Excerpted data:
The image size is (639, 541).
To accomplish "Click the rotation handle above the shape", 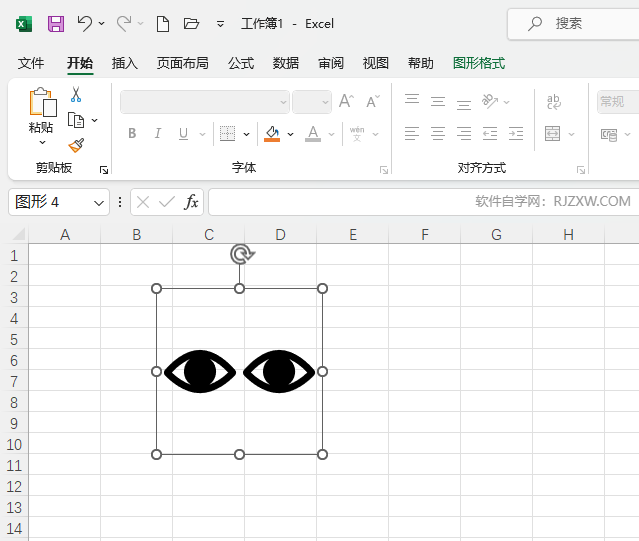I will click(x=240, y=254).
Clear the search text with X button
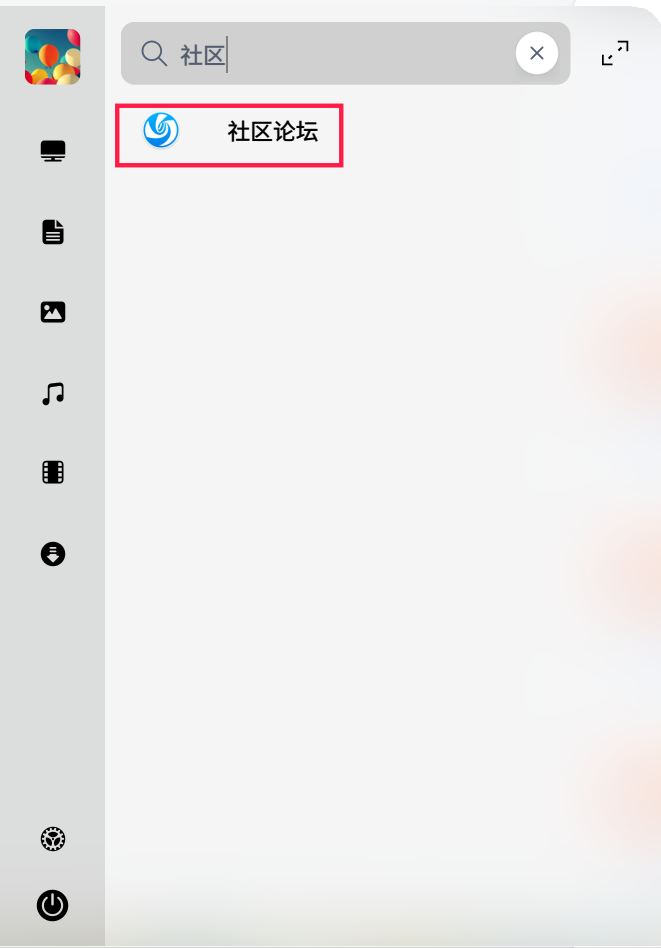 click(x=536, y=53)
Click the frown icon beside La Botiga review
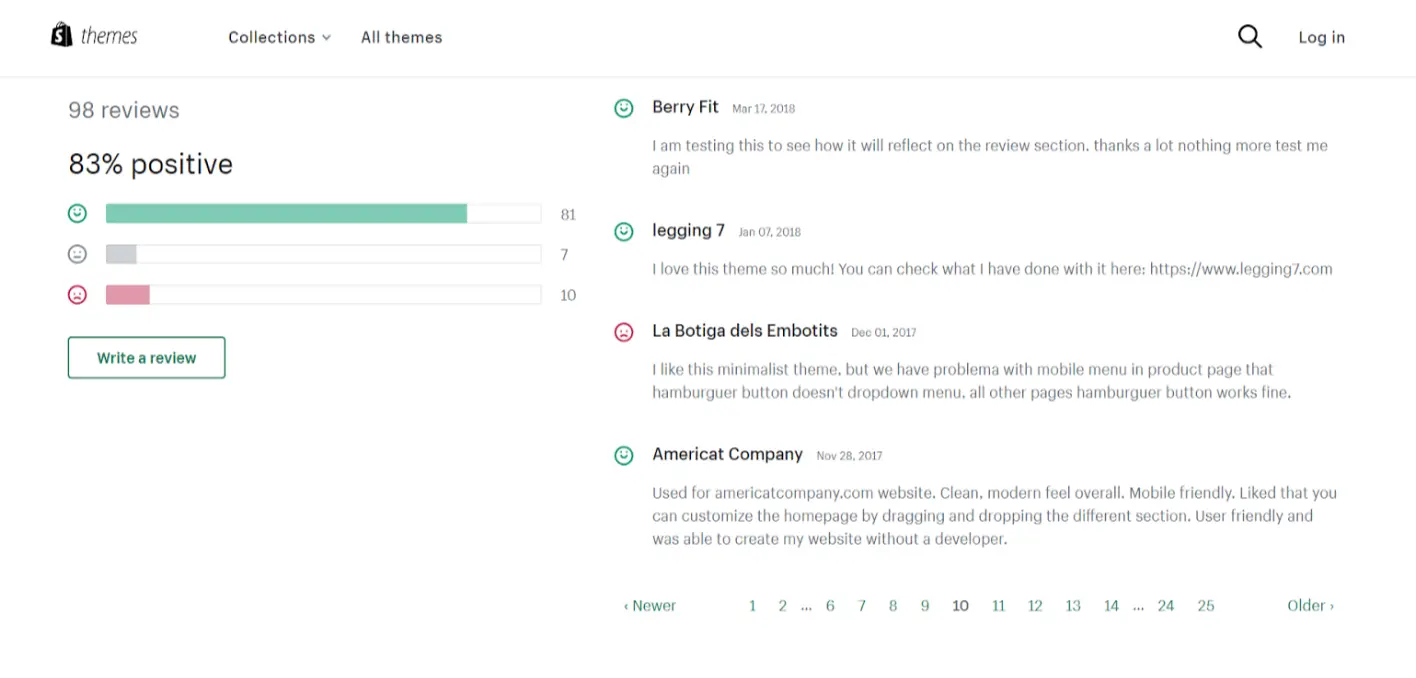The image size is (1416, 678). (x=624, y=332)
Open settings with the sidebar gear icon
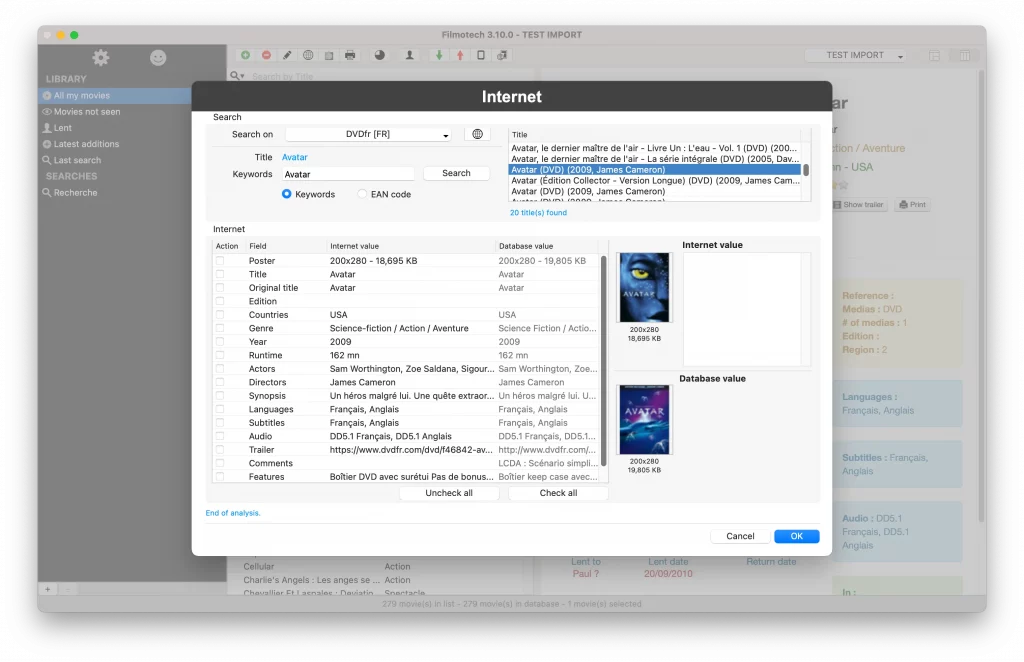The width and height of the screenshot is (1024, 662). coord(101,58)
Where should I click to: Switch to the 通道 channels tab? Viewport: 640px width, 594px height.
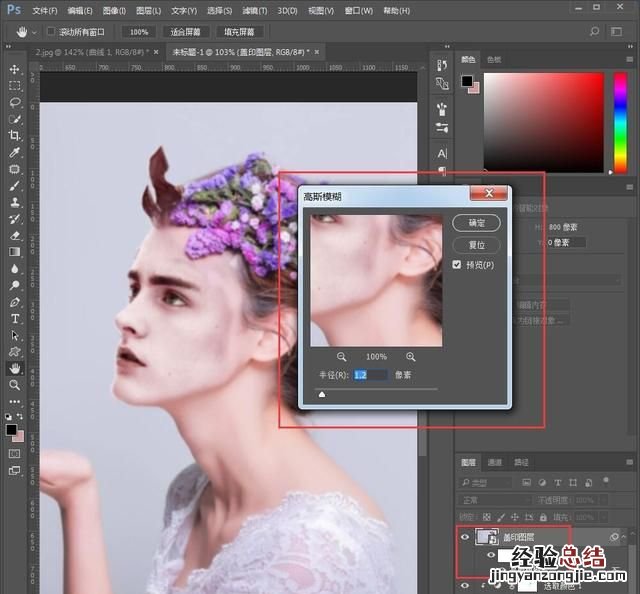point(495,462)
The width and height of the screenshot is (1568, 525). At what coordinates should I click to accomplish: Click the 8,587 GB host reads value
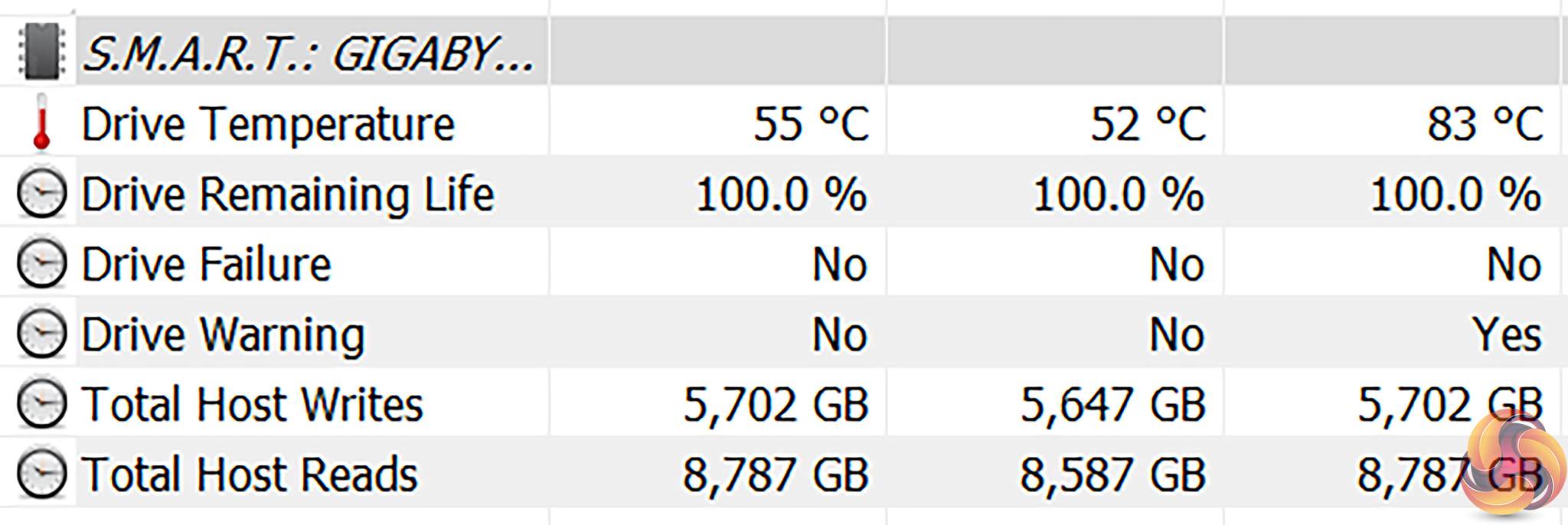coord(1112,474)
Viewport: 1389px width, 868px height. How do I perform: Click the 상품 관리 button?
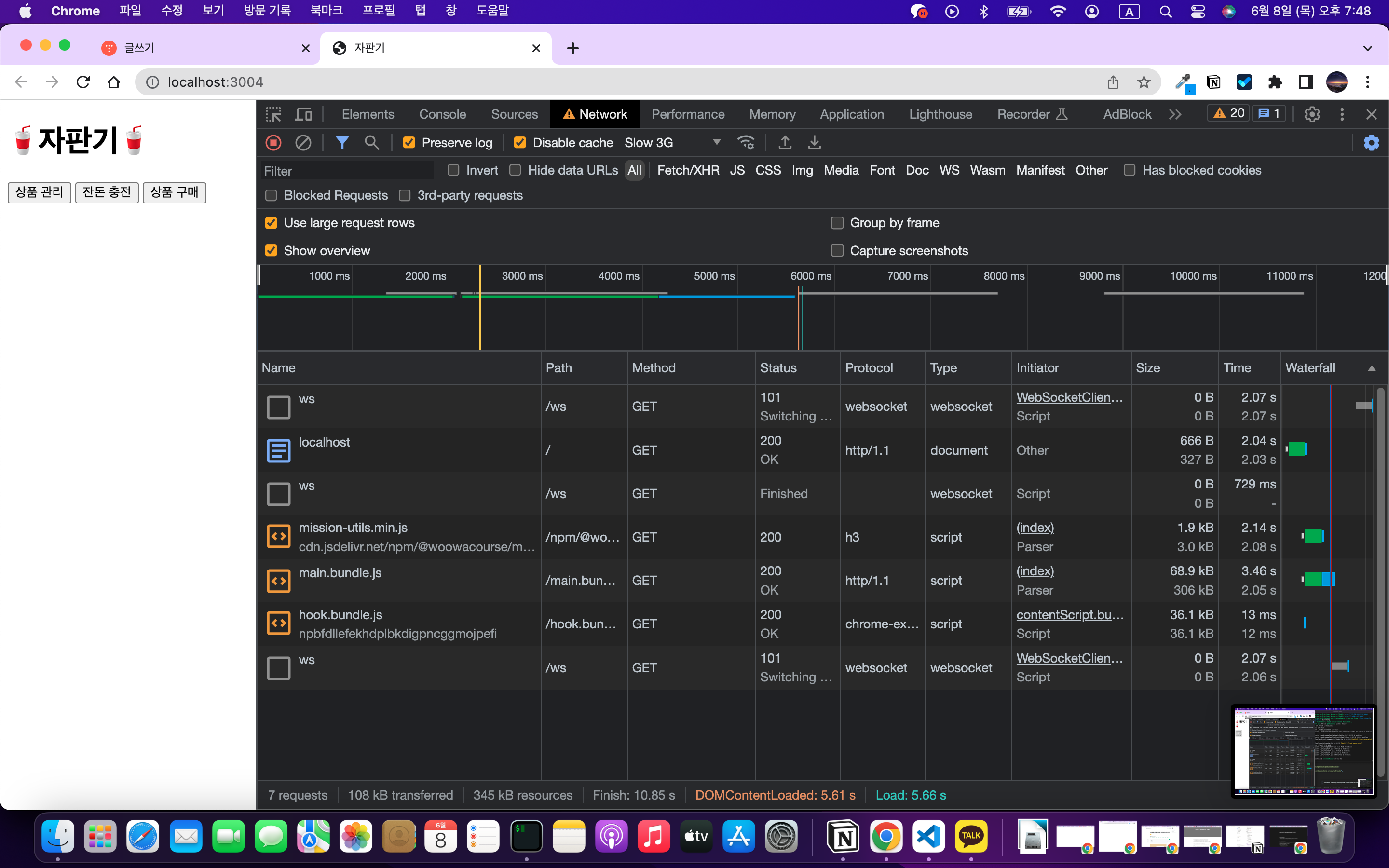(x=39, y=192)
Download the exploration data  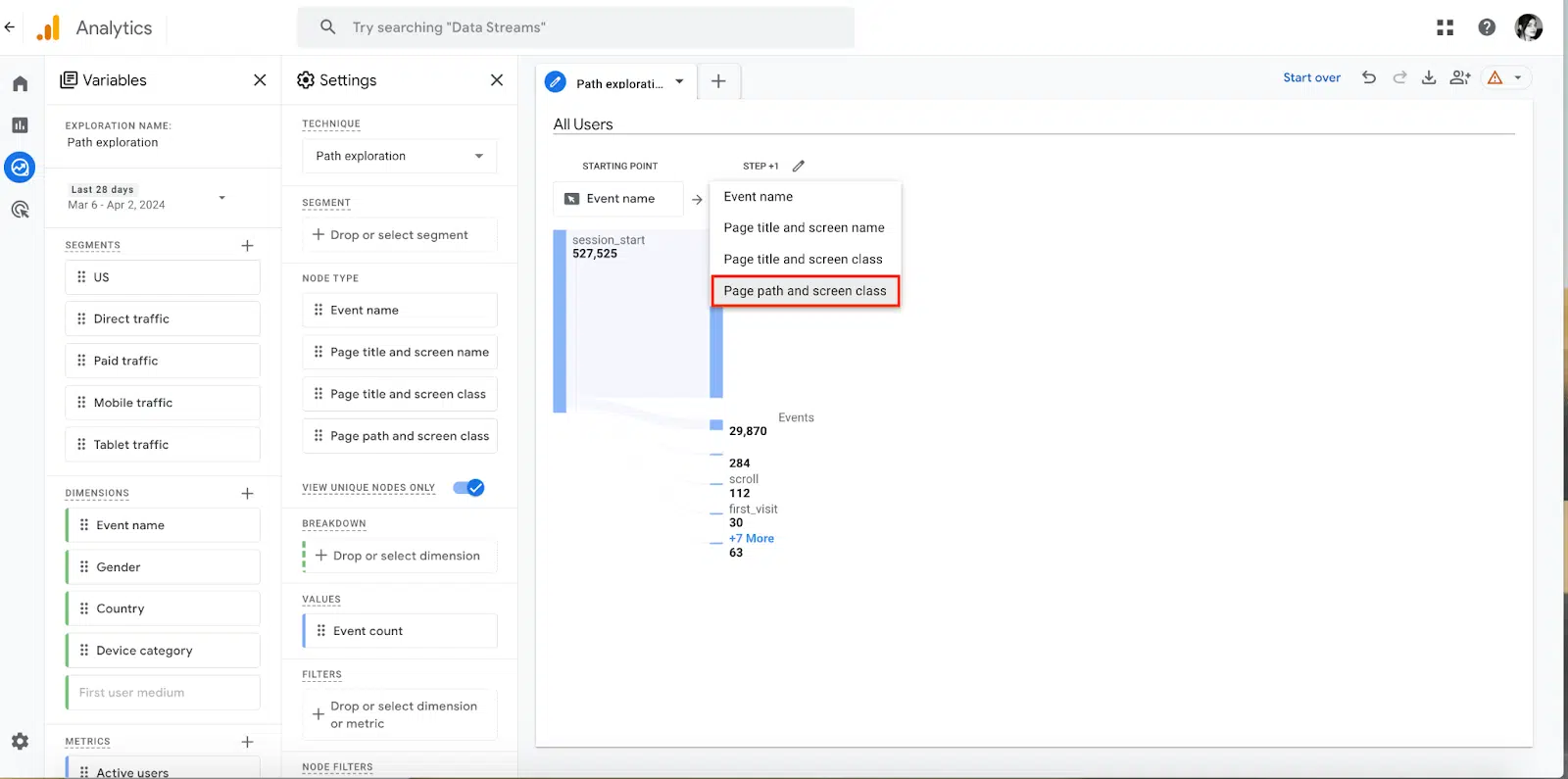click(1429, 78)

Goal:
Starting at the line that contains "Clear the search text with X button" and ending at the line that contains "coord(1112,474)", render those entries as a two-column CSV with the headers instruction and response. Give one row per entry, with each value in a single quoted field and line breaks replaced by spaces, and leave the pictures out.

Task solution:
instruction,response
"Clear the search text with X button","click(x=536, y=53)"
"Click the frown icon beside La Botiga review","The image size is (1416, 678). (x=624, y=332)"
"Open settings with the sidebar gear icon","The width and height of the screenshot is (1024, 662). coord(101,58)"
"Where should I click to: Switch to the 通道 channels tab? Viewport: 640px width, 594px height.","point(495,462)"
"The width and height of the screenshot is (1568, 525). At what coordinates should I click to accomplish: Click the 8,587 GB host reads value","coord(1112,474)"